Date: 03:23:01 10/19/04

Go up one level in this thread


On October 19, 2004 at 05:31:34, Tony Nichols wrote:

>On October 19, 2004 at 05:08:18, Uri Blass wrote:
>
>>On October 19, 2004 at 04:50:16, Tony Nichols wrote:
>>
>>>On October 19, 2004 at 03:52:10, Uri Blass wrote:
>>>
>>>>On October 19, 2004 at 02:56:31, Tony Nichols wrote:
>>>>
>>>>>On October 19, 2004 at 02:31:54, Roger D Davis wrote:
>>>>>
>>>>>>Several years ago, back before RGCC even existed (before Rec.games.chess split),
>>>>>>computers were lucky to beat human masters. Then the masters fell, then the
>>>>>>international masters, and now computers are as good as most GMs, maybe as good
>>>>>>as all but the top GMs, and maybe somewhat better than the top GMs. Who knows.
>>>>>>The point, however, is that progress is indeed being made, and it doesn't show
>>>>>>any sign of abating.
>>>>>>
>>>>>>My questions are these: Will computers ever become so strong that GMs will feel
>>>>>>lucky even to draw? Will the percentage of GM versus computer draws slowly
>>>>>>diminish, even among the top humans, so that computers will someday completely
>>>>>>and totally dominate?
>>>>>>
>>>>>>Remember...chess isn't a solved game. Perhaps white always win. So as computers
>>>>>>improve, they should begin to win more and more often as their strength comes to
>>>>>>approximate perfect play. But even if white doesn't always win, it may
>>>>>>nevertheless be that if the 2nd best move is made in any position, that side is
>>>>>>lost. Maybe perfect play can only draw and anything else loses. And just which
>>>>>>side do you think might make the 2nd best move...the human or some future
>>>>>>Quantum-computing beast?

## [Job a]
In the chess forum thread, what does Roger D Davis say computers were lucky to do several years ago?
The chess forum thread and the records are unrelated material.

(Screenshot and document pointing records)
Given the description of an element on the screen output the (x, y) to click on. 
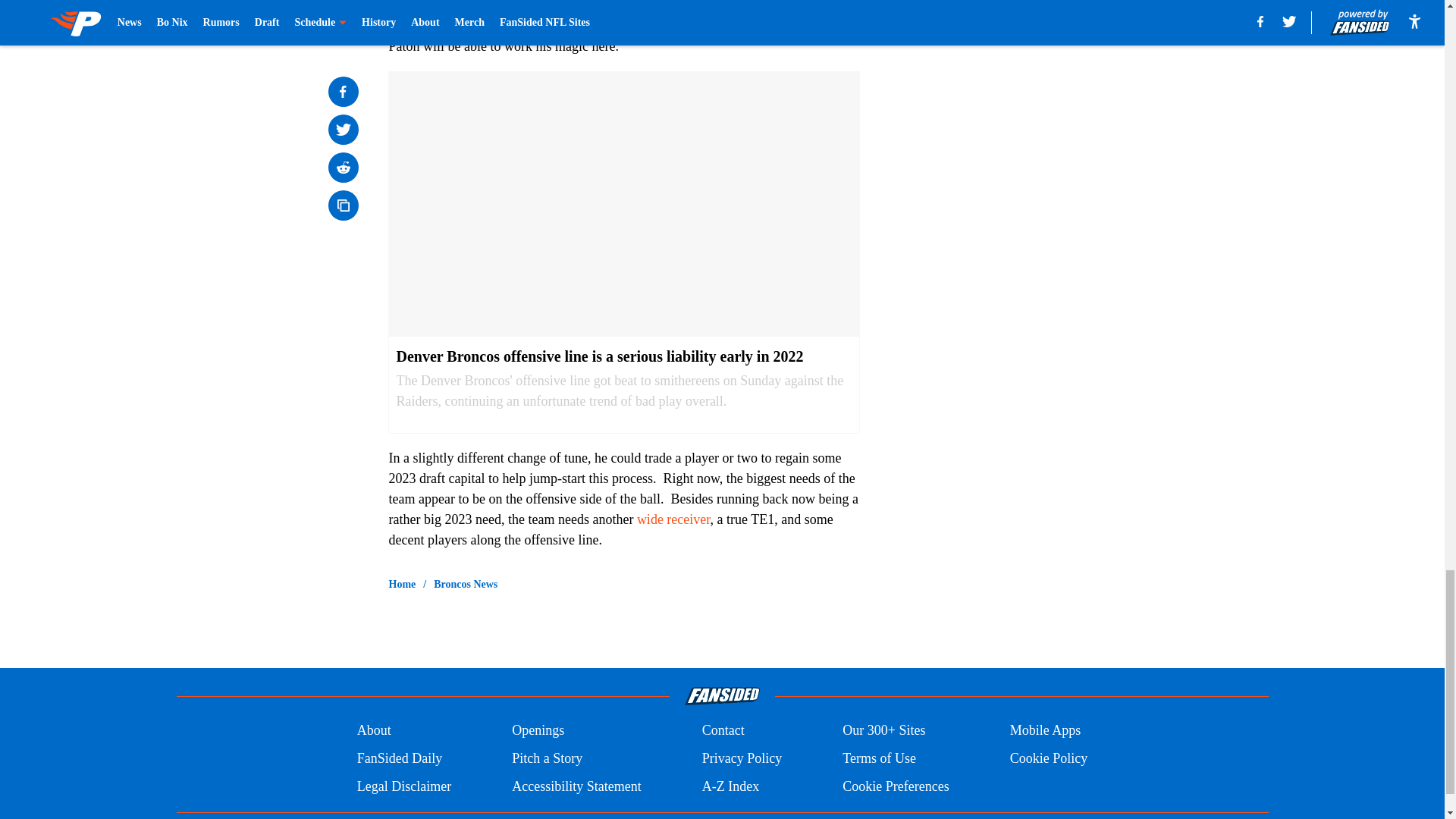
Broncos News (465, 584)
wide receiver (673, 519)
About (373, 730)
Openings (538, 730)
Pitch a Story (547, 758)
Contact (722, 730)
Privacy Policy (742, 758)
Terms of Use (879, 758)
Home (401, 584)
Given the description of an element on the screen output the (x, y) to click on. 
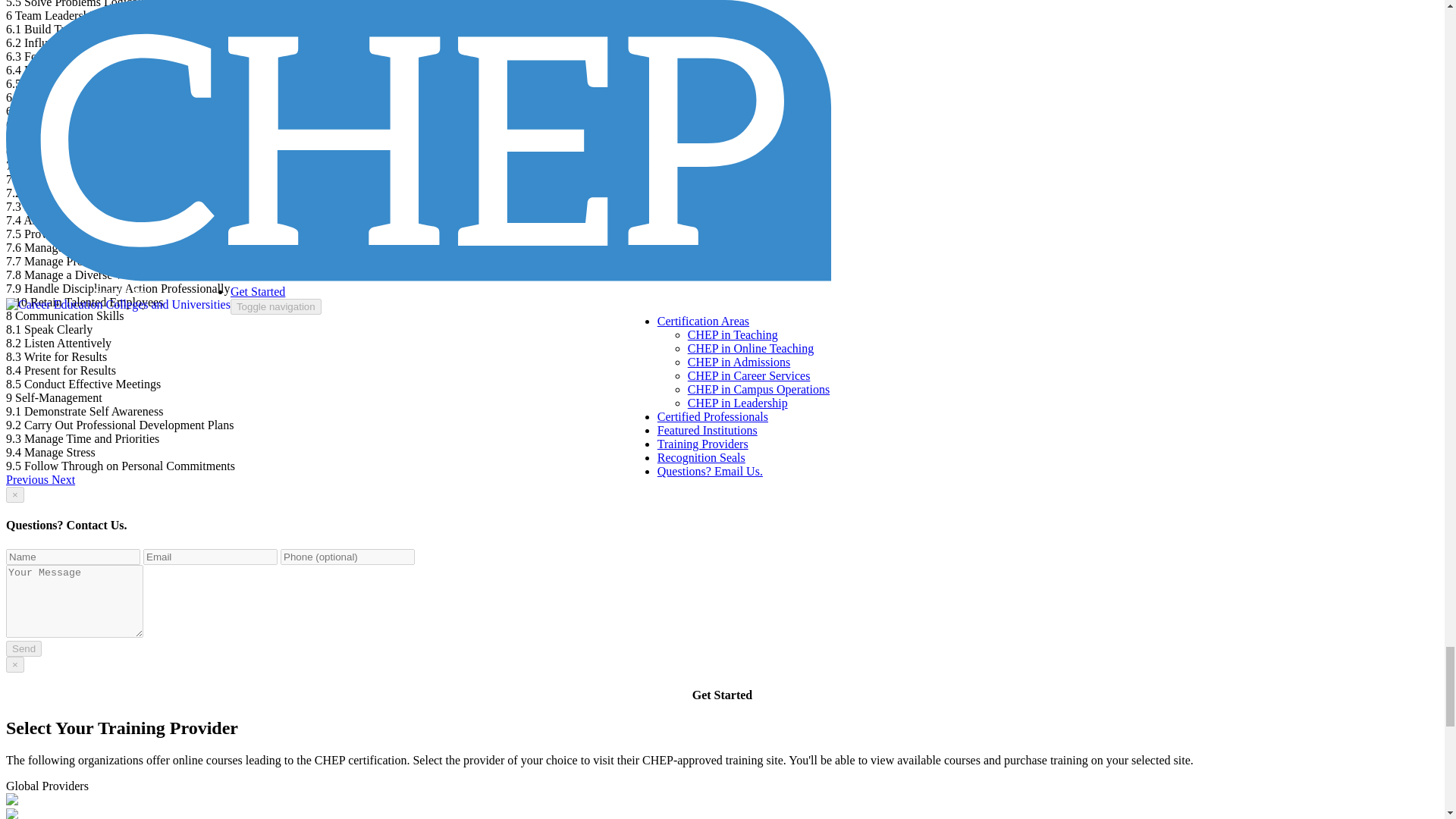
Send (23, 648)
Previous (27, 479)
Next (62, 479)
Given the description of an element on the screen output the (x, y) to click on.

## [Job b]
Please turn every line of the records into a numbered list, omitting the pictures.

## [Complete response a]
Beat human masters.

## [Complete response b]
1. Given the description of an element on the screen output the (x, y) to click on. 
2. Broncos News (465, 584)
3. wide receiver (673, 519)
4. About (373, 730)
5. Openings (538, 730)
6. Pitch a Story (547, 758)
7. Contact (722, 730)
8. Privacy Policy (742, 758)
9. Terms of Use (879, 758)
10. Home (401, 584)
11. Given the description of an element on the screen output the (x, y) to click on. 
12. Send (23, 648)
13. Previous (27, 479)
14. Next (62, 479)
15. Given the description of an element on the screen output the (x, y) to click on.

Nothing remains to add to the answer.